== Given data ==
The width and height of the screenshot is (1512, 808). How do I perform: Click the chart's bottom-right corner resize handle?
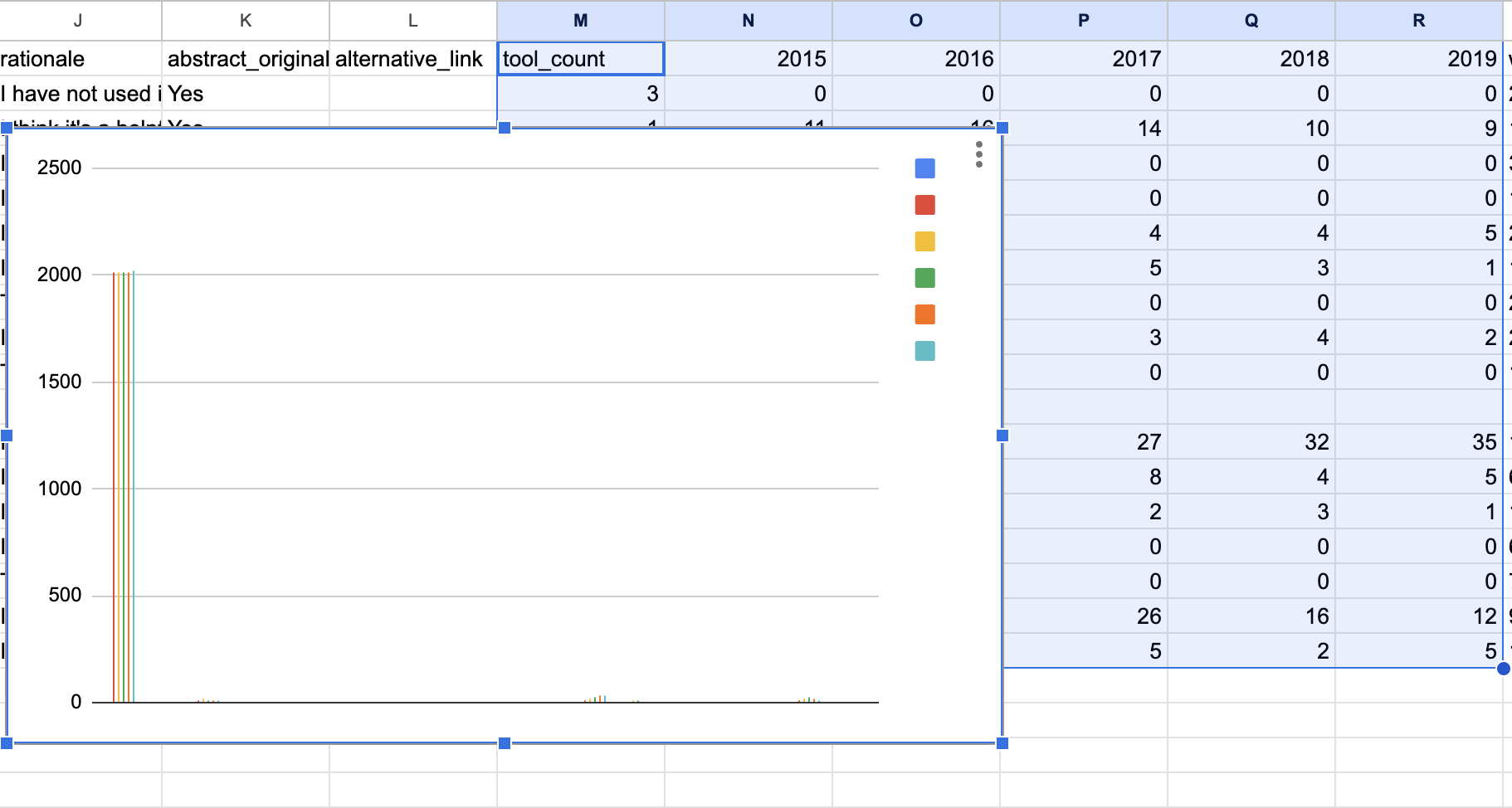click(x=1002, y=743)
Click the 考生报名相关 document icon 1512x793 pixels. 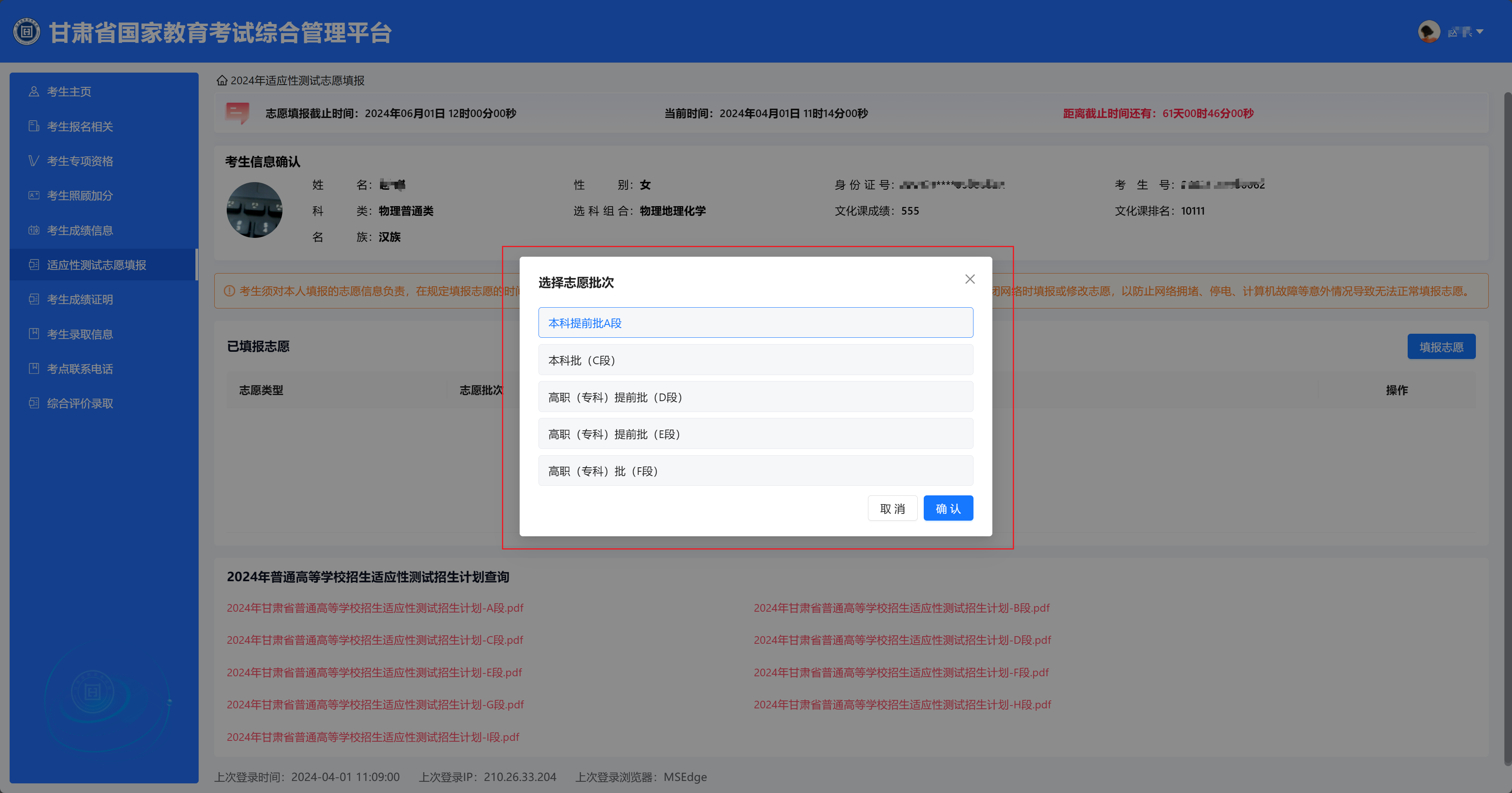click(x=34, y=126)
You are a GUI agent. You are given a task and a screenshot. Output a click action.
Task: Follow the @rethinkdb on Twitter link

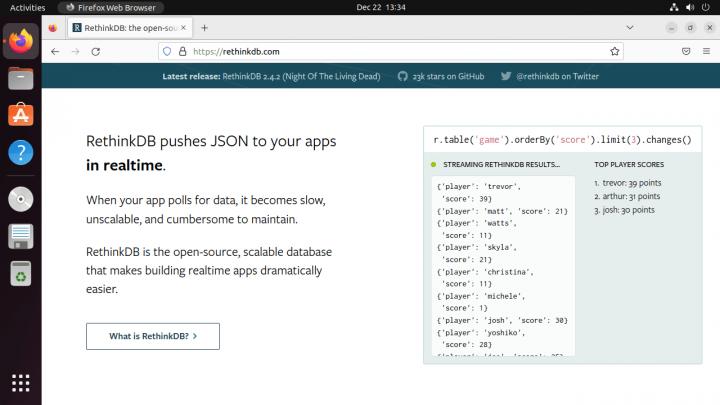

== Stated task ==
Reproduce word for word the part of the records that opens with the line containing "You are a GUI" and runs through the end of the records. Leave the pictures out of your answer.

== Result for this exercise ==
You are a GUI agent. You are given a task and a screenshot. Output a click action.
Task: Follow the @rethinkdb on Twitter link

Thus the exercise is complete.